La qualità dell’assistenza è stata valutata adeguata in 94% di questi ultimi casi e non ha quindi rappresentato un fattore che ha favorito la MEF. Confermato anche come le popolazioni di nazionalità straniera abbiano un aumentato rischio di MEF rispetto alla popolazione italiana: “Ciò – dice il rapporto – è particolarmente evidente per le donne provenienti dall’Africa sub-sahariana, nelle donne di origine nord-africana e da quelle provenienti dal sub- continente indiano”.

“Molti colleghi non saranno d’accordo – commenta Giuseppe Battagliarin, presidente della Commissione consultiva tecnico scientifica regionale sul percorso nascita – ma si dovranno comunque convincere che la medicina non è una scienza e tanto meno un’arte (come pomposamente e retoricamente si sente ancora affermare in certi convegni dove l’autoreferenzialità la fa da padrona). La medicina, riprendendo la definizione di Giorgio Cosmacini, è una pratica, fondata su altre scienze come, per esempio, la matematica e alcune delle sue branche quali la statistica e l’epidemiologia. Svolgiamo la nostra professione grazie al fatto che vengono condotte elaborazioni che misurano rischi assoluti e relativi, probabilità o frequenze di ripartizione di popolazioni o di eventi che le riguardano. Da qui sorge la necessità che la collezione di informazioni, in futuro, non si basi più unicamente sui CedAP, ma anche sulla raccolta, la centralizzazione e l’elaborazione delle schede riguardanti la natimortalità e non solo. Se il progetto che sta per essere avviato in collaborazione fra le direzioni sanitarie, i risk manager e la Commissione nascita diverrà operativo, potremo contare su report della natimortalità, della mortalità perinatale, dei near miss ostetrici e neonatali e degli eventi sentinella. Ma il progetto si realizzerà solo se i direttori sanitari, i direttori delle unità operative, unitamente ai referenti ostetrici, neonatologi e ai risk manager di tutte le aziende sanitarie, collaboreranno fattivamente, considerando questa attività altrettanto importante di quella clinica. La raccolta dati è un processo non da subire, ma da promuovere”.

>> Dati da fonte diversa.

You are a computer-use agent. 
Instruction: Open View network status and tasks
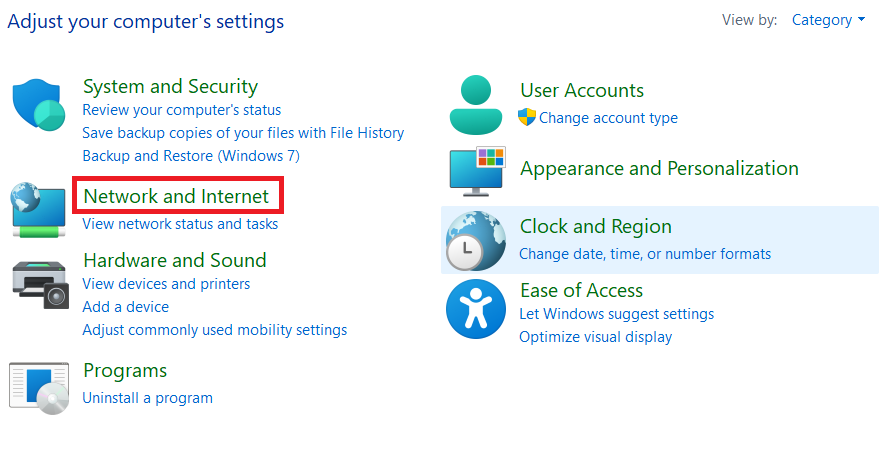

E aggiunge, in riferimento alla grade discussione sui punti nascita con meno o con più di 500 parti all’anno: “Il 2017 verrà probabilmente ricordato in Emilia-Romagna come l’anno terribile dell’avvio della ristrutturazione della rete perinatale. Questo momento doveva arrivare, dopo il prolungato arco temporale lungo il quale, costantemente, i dati compresi nel Rapporto sulla nascita hanno documentato l’obsoleta organizzazione della rete, caratterizzata da ridondanze strutturali e inappropriatezze assistenziali. Anno dopo anno, sui tavoli dell’Assessorato si sono accumulate le sintesi delle analisi pubblicate nei Rapporti che dimostravano quanto la popolazione di mamme andasse diminuendo, la rete dei punti nascita Spoke fosse sovradimensionata e quanto questi fattori, congiuntamente, andassero ad alimentare l’inappropriatezza assistenziale, documentata da valori di indicatori di qualità nettamente inferiori a quelli definiti dal Ministero della salute”.